#### [Direction A]
Write out the section of the passage on poets and the past between "There is a widespread" and "present & the future.)", inclusive.

There is a widespread idea that the poets of our time, the artists in general, have abandoned the possibility of relating to poets of other times as models: that we live without a vision of ourselves as historical beings but are locked into an eternal present, not so much an opportunity as a trap. I have never seen our condition in those terms — have rather seen us as freeing ourselves, on the basis of conditions in the world itself, to a wider, more generous view of the past, of the historical totality of human experience, than has ever been possible. This process has been going on at least from the time of the Romantics, & it has produced a number of new images, new models or visions of the past, from which we now can draw. (Like any historical search, it functions to heighten our awareness of the present & the future.)

#### [Direction B]
Multiply every coordinate in the answers by 0.35 and round to whole numbers, with halves going up. Then give the entries again, requests included, only from the line holding "Task: Pick the" through the end of the entries.

[Entries taken from a collection]

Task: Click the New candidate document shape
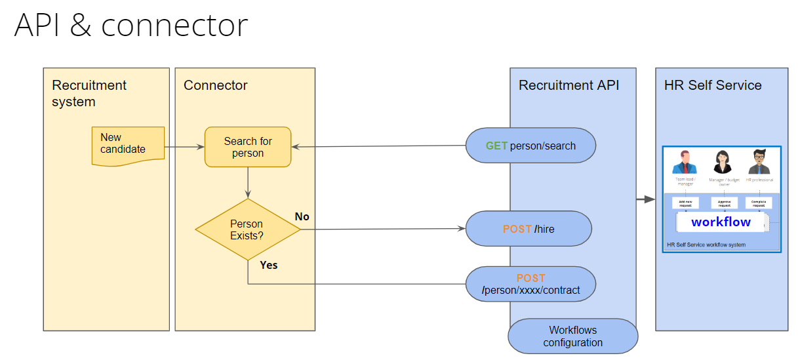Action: [x=127, y=146]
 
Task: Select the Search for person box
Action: [x=248, y=147]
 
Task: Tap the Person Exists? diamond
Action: [x=247, y=230]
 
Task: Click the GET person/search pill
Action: [x=530, y=146]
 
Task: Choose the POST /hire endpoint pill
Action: [x=528, y=229]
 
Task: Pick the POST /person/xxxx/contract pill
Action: [x=530, y=284]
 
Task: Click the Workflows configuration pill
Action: [x=572, y=336]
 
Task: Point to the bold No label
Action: [x=302, y=216]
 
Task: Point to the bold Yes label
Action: [x=269, y=265]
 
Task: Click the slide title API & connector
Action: [x=131, y=26]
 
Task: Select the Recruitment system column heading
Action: [x=89, y=93]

#### [Result A]
There is a widespread idea that the poets of our time, the artists in general, have abandoned the possibility of relating to poets of other times as models: that we live without a vision of ourselves as historical beings but are locked into an eternal present, not so much an opportunity as a trap. I have never seen our condition in those terms — have rather seen us as freeing ourselves, on the basis of conditions in the world itself, to a wider, more generous view of the past, of the historical totality of human experience, than has ever been possible. This process has been going on at least from the time of the Romantics, & it has produced a number of new images, new models or visions of the past, from which we now can draw. (Like any historical search, it functions to heighten our awareness of the present & the future.)

#### [Result B]
Task: Pick the POST /person/xxxx/contract pill
Action: [x=186, y=99]
 
Task: Click the Workflows configuration pill
Action: [x=200, y=118]
 
Task: Point to the bold No label
Action: [x=106, y=76]
 
Task: Point to the bold Yes label
Action: [x=94, y=93]
 
Task: Click the slide title API & connector
Action: [x=46, y=9]
 
Task: Select the Recruitment system column heading
Action: [x=31, y=33]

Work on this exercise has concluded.